Large numbers of resistant families were converted to ‘P’ houses where children were administered oral polio drops. High rate of conversion was achieved by the effective social mobilization activities. However some of the families remained resistant even after maximum efforts of the teams. These extremely resistant families might be the potent source of infection and may transmit the infection in the community. Hence, they should be followed up strictly. All efforts should be made to impart correct health education regarding importance of polio drops and routine immunization. There is a need to carry out polio campaign more vigorously through information, education and communication (IEC) activities in post eradication phase for sustainability. District authorities should focus on issues related to basic amenities of the community. Communication strategies such as mobilizing social networks and community leaders, creating political will, increasing knowledge and changing attitudes, overcoming gender barriers and, above all, reaching out to the poorest and the most marginalized population of the community. It is important to cover unserved and underserved population as they had played a central role in the final push to eradicate polio and would continue in sustenance of poliop campaign till it is eradicated from our neighbours and whole world.[21]

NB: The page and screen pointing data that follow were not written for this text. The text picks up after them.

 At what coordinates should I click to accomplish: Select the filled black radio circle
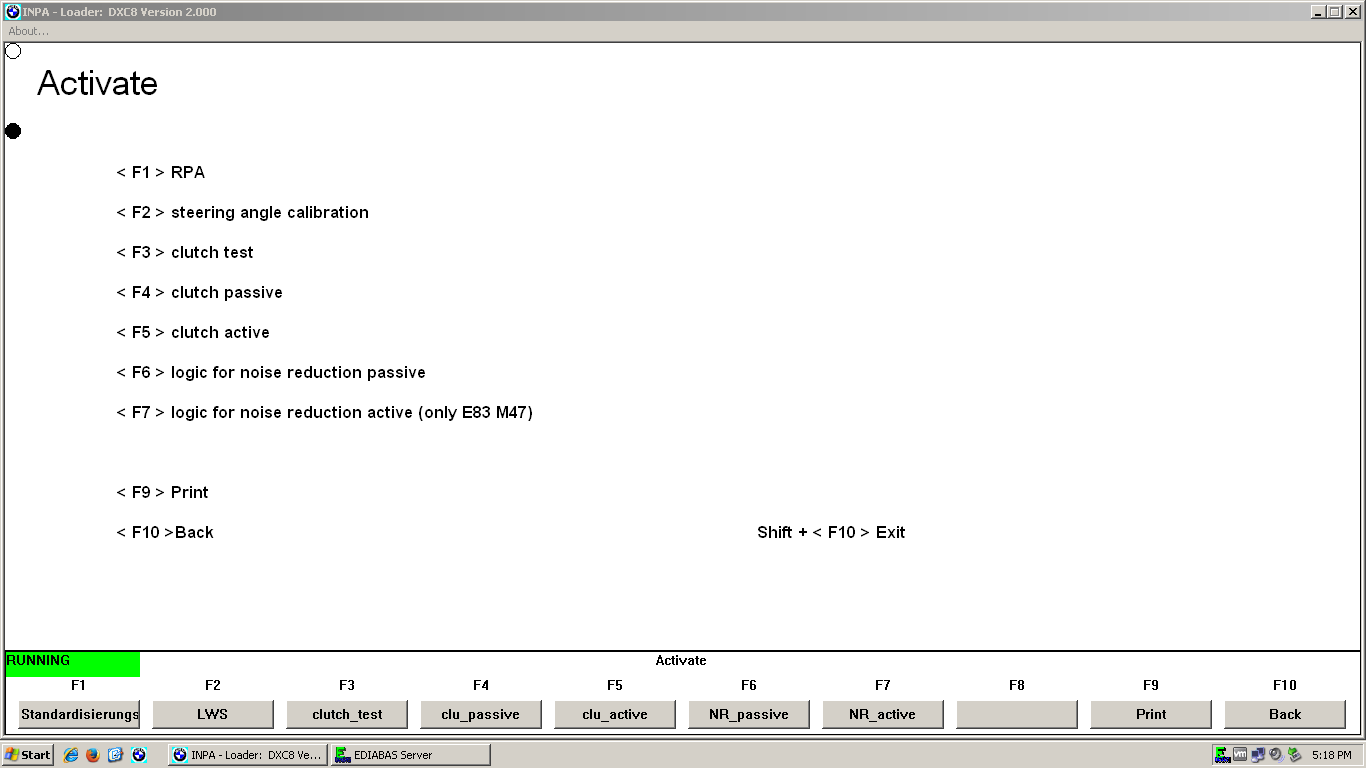click(x=13, y=131)
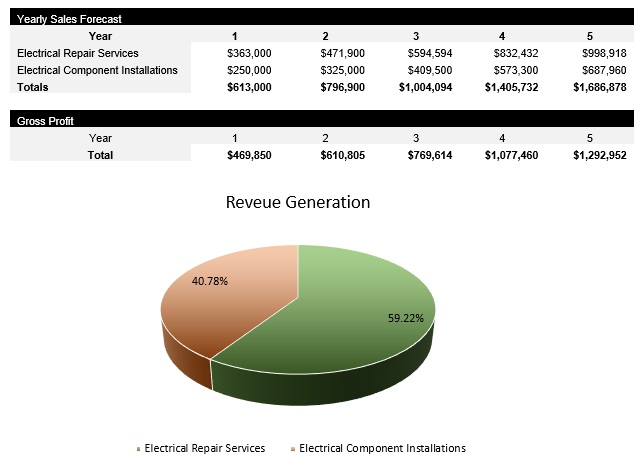Select the Reveue Generation chart title

coord(298,202)
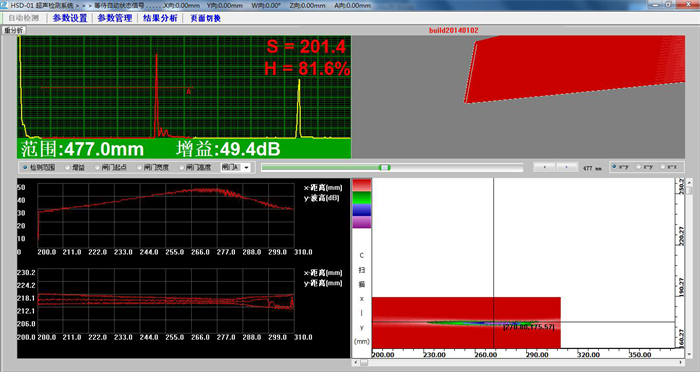Click the C-scan horizontal scrollbar right arrow
This screenshot has width=700, height=372.
[x=681, y=363]
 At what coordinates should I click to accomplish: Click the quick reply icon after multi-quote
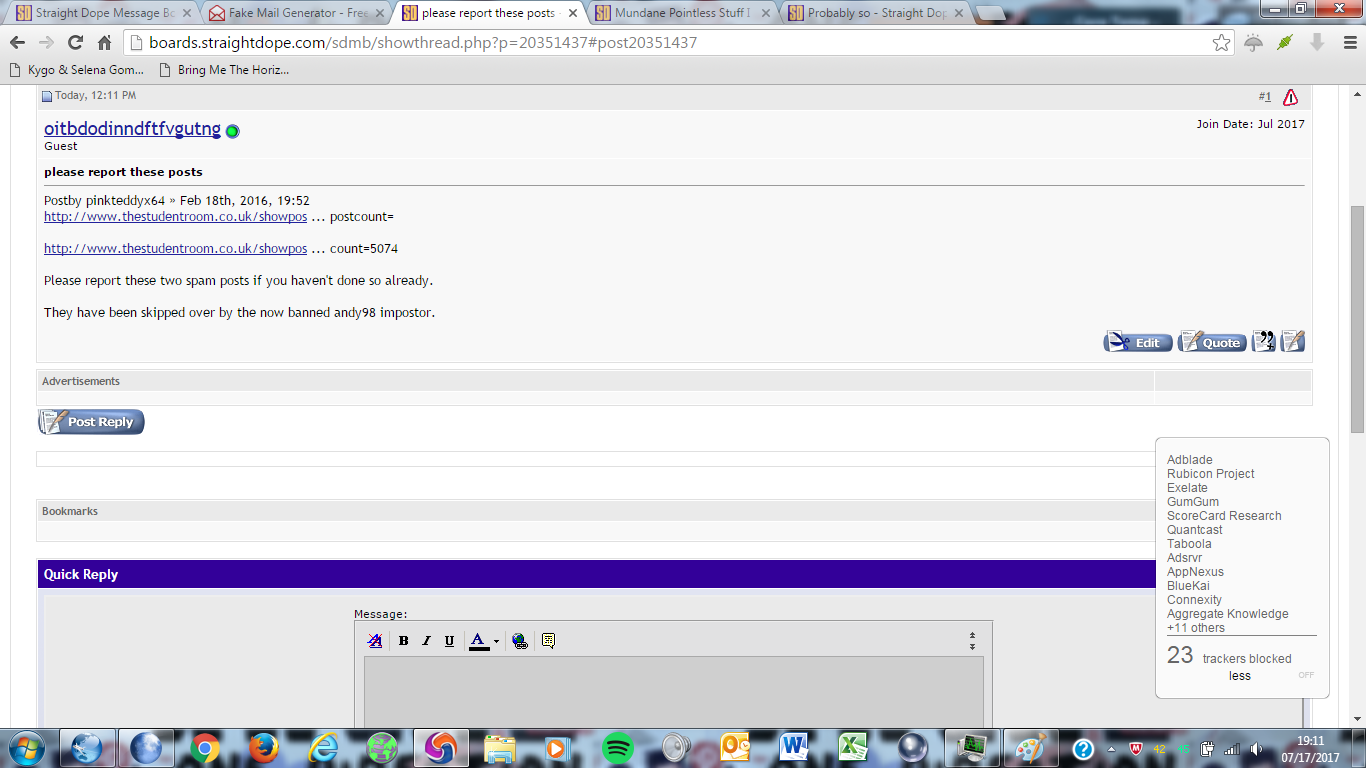pyautogui.click(x=1293, y=342)
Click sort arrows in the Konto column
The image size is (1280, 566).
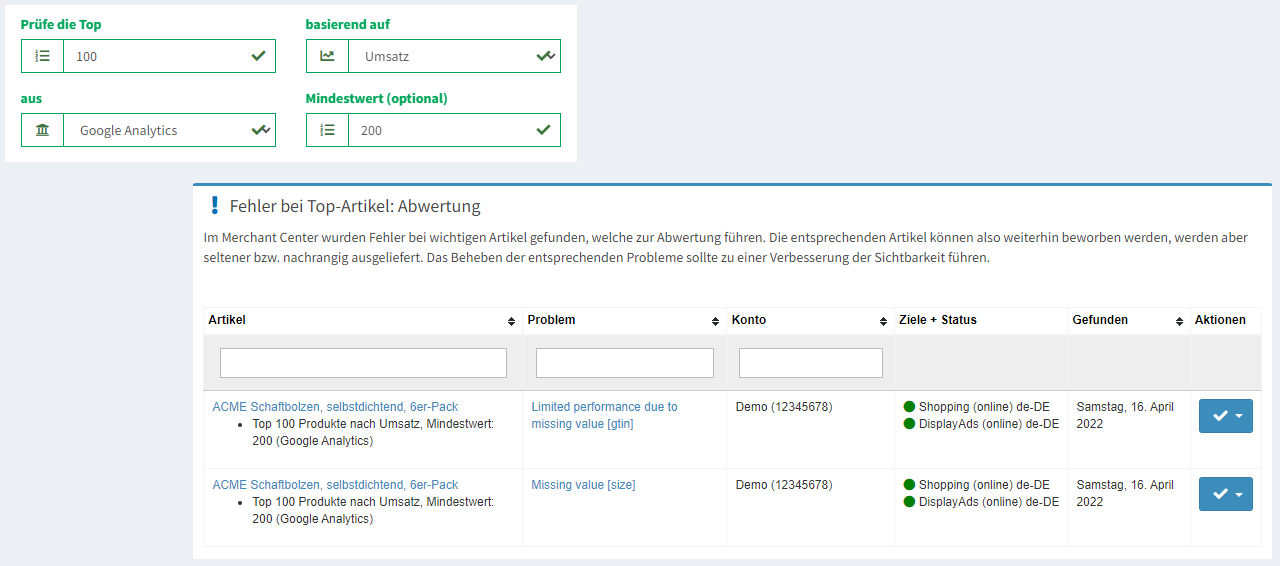[883, 321]
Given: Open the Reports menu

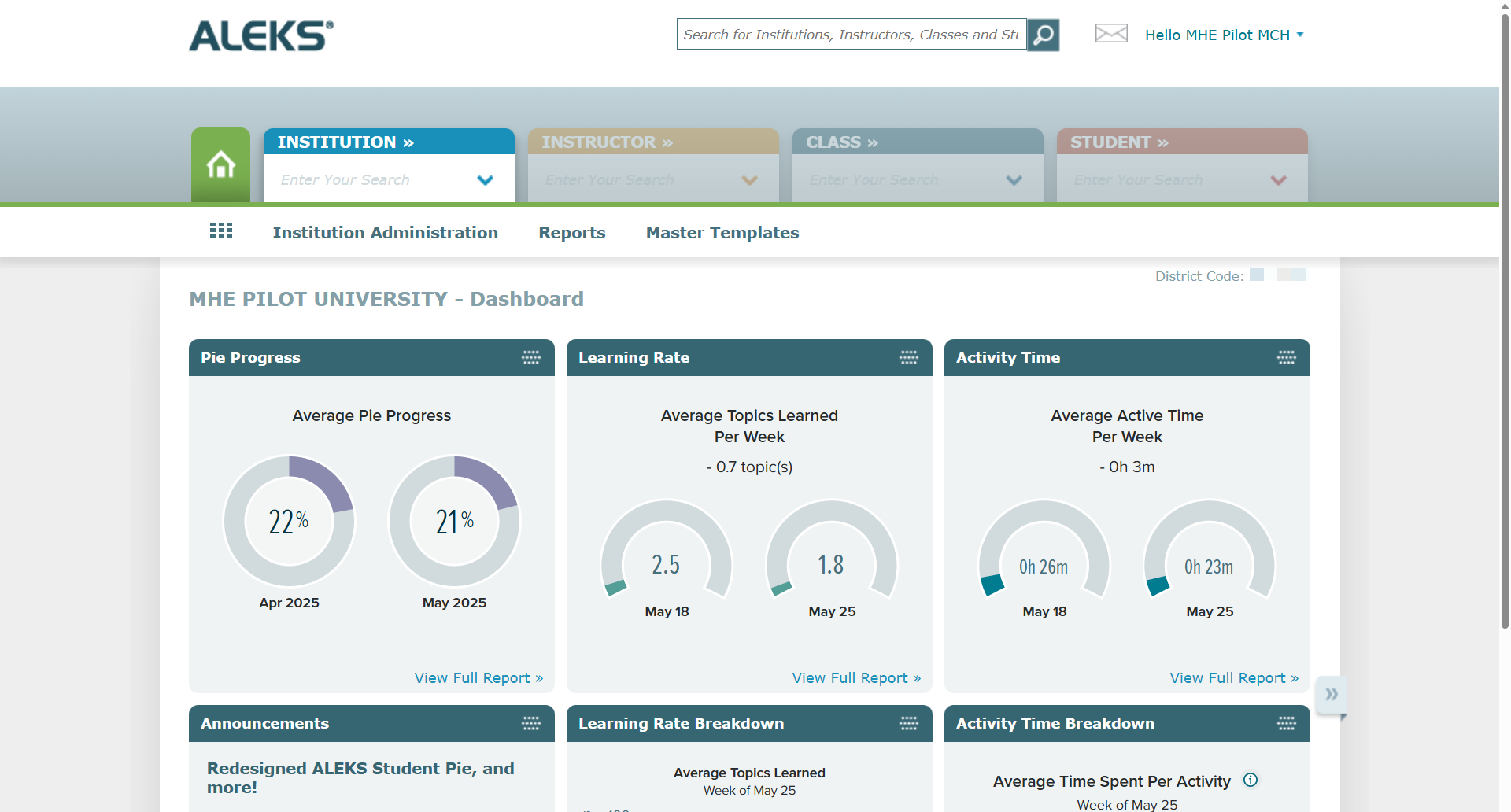Looking at the screenshot, I should click(572, 233).
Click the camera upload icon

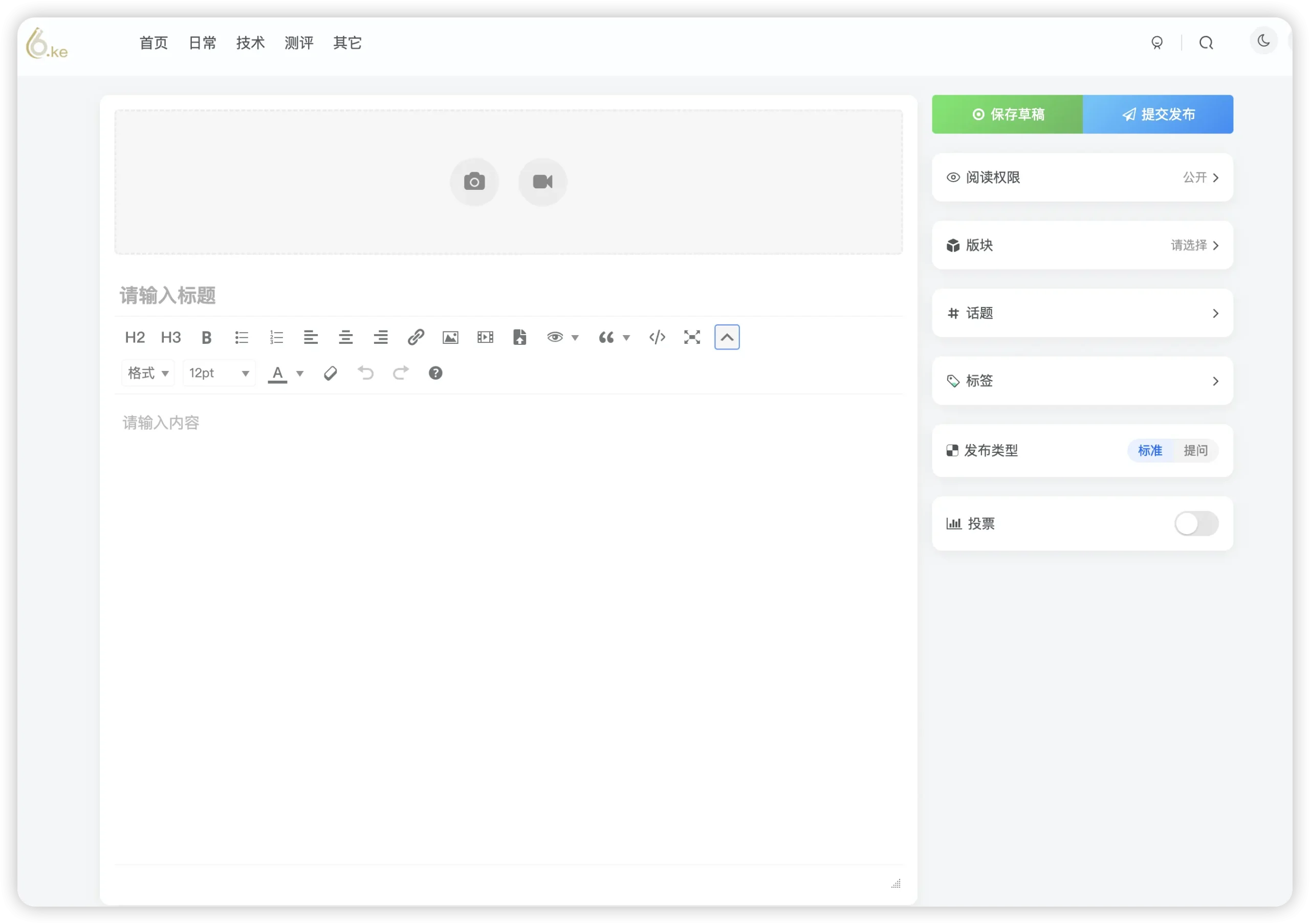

Fatal attacks on frontline workers in Pakistan and Nigeria and a programmatic emergency, mainly caused by funding deficit, the global polio eradication efforts are passing through a critical phase where the impact of its outcome is going to be felt all across public health programs. Keeping in mind the world scenario, we should be more vigilant despite certification of polio free India by World Health Organization and other international agencies.[22]

Acknowledgement

The research team acknowledges the help provided by Community Mobilization Coordinators (CMC) of UNICEF in the field. We are also thankful to our medical interns for carrying out social mobilization and subsequently reducing the number of resistant houses.

Competing Interest

The authors have declared that no competing interests exist.